Accelerated spending is the ‘I’ve got to have it right now’ shopping mentality that leads us to make purchases we can’t afford. David Laibson, an economist at Harvard, notes, ‘Our emotional brain wants to max out the credit card, order dessert, and smoke a cigarette. When it sees something it wants, it has difficulty waiting to get it.’27 Most people’s brains are not wired to do the ‘buy now, pay later’ calculation, as we struggle to understand the principles of exponential growth (which is precisely what credit card interest is). Jonathan Zinman, an economics professor at Dartmouth College, uses an old puzzle to illustrate this point. Imagine a chessboard with $1 on the first square, $2 on the second, then $4, $8, $16 and so on. How many dollars on the final sixty-fourth square? Okay, so if you are like us, your brain does not even try to figure it out, but instinct would suggest it is somewhere around $100,000. Actually, the sixty-fourth square contains $9,000 quadrillion.28 When we borrow money to buy something now, we do not contemplate the interest hangover. Our brain can’t compute the cost of our actions, at least in the moment.
Mindless spending is the ‘I don’t know what I spent my money on’ type of spending that can take the form of aimlessly wandering around the shopping centre or popping into shops during your lunch break and coming home with things you never intended to buy. The moment when a person shifts from being a conscious consumer shopping for a specific item to an impulse buyer has been named the Gruen Transfer, after architect Victor Gruen, who constructed the first shopping centre in 1956.29 Gruen’s original vision for the centre was to create an ‘idyllic shopping environment’ and a ‘kernel of the community’ – a grand plan far removed from the disorienting and sprawling maze we experience today.

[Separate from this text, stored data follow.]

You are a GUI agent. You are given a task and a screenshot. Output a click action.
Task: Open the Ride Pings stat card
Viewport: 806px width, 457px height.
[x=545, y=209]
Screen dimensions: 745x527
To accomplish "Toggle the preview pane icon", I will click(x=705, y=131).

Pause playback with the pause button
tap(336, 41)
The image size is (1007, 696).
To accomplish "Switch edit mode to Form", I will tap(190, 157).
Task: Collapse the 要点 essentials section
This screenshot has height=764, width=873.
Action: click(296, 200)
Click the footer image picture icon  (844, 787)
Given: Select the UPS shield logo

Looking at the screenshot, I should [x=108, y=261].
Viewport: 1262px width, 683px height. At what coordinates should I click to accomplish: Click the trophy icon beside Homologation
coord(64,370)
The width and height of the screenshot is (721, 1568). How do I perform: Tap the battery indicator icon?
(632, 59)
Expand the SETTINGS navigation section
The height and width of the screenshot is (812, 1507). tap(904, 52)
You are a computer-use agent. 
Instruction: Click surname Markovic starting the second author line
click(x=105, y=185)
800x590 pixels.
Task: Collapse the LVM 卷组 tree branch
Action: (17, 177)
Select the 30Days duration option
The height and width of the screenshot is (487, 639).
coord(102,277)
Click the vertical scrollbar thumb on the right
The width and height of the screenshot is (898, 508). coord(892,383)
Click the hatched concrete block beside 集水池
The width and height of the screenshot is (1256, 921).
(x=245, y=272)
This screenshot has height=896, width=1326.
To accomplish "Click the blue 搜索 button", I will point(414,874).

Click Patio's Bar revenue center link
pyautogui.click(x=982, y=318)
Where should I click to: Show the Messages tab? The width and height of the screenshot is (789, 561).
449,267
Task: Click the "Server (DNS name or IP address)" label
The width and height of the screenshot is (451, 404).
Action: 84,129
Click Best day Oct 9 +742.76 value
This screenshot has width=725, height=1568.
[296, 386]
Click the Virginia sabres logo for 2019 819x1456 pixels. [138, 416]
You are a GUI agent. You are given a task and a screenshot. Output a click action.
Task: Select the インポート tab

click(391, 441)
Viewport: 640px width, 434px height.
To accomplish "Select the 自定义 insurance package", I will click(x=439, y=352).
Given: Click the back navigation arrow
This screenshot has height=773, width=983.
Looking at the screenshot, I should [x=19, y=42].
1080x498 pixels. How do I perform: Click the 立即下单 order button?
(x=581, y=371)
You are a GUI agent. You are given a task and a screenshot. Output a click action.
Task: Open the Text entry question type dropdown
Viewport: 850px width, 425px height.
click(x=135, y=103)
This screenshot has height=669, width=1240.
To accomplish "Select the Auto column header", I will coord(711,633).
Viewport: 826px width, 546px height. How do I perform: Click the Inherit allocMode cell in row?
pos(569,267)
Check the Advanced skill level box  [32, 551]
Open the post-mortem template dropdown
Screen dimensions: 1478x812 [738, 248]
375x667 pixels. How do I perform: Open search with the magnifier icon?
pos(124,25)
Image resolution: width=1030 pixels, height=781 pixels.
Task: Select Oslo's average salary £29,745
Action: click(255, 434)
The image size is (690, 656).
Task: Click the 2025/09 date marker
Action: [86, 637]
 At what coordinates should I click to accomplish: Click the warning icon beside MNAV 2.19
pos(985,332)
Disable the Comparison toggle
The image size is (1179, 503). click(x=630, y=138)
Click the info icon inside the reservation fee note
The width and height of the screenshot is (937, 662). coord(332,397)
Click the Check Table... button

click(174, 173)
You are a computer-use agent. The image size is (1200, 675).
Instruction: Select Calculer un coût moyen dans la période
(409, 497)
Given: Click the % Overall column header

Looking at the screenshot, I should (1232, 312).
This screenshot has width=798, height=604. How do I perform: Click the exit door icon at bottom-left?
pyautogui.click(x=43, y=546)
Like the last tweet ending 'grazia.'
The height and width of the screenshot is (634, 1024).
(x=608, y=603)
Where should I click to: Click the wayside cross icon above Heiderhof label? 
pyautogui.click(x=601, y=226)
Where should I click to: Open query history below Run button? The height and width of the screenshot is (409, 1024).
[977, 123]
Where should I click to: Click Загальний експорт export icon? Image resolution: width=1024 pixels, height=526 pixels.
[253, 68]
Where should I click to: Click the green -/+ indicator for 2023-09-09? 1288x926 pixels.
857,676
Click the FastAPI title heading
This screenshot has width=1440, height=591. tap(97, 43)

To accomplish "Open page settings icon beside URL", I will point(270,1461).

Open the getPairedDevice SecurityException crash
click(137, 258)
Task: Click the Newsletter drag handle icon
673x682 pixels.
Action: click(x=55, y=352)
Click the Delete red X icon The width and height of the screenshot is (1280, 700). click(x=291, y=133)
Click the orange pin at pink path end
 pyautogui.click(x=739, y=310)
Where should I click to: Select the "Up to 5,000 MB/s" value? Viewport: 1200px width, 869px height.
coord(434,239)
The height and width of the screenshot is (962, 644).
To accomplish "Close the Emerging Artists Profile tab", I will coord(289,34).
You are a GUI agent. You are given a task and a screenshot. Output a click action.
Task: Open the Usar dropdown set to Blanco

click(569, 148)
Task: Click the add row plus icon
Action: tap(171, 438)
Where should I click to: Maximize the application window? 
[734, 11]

Latest and greatest spending translates into ‘I’ve got to get it because it is bigger (or smaller), better, faster or even just newer.’ In most instances the existing product still functions; nevertheless it cannot fulfil our desire to have the latest version available. We tend to value whatever is new and original over what is old, durable or used.30 This tendency is not so far removed from the ‘utopia’ described in Aldous Huxley’s classic fantasy Brave New World, where children are indoctrinated from birth to consume. Newness as a trait is something to be cherished.31 In Huxley’s imagined world, these children undergo conditioning from teachers who whisper in their ears as they sleep, ‘I do love having new clothes. Ending is better than mending . . . old clothes are beastly. We always throw away old clothes. . . . The more stitches, the less riches; the more stitches . . .’32 The philosophy of Mustapha Mond, the dictator of
Brave New World, is ‘We don’t want people to be attracted by old things. We want them to like the new ones.’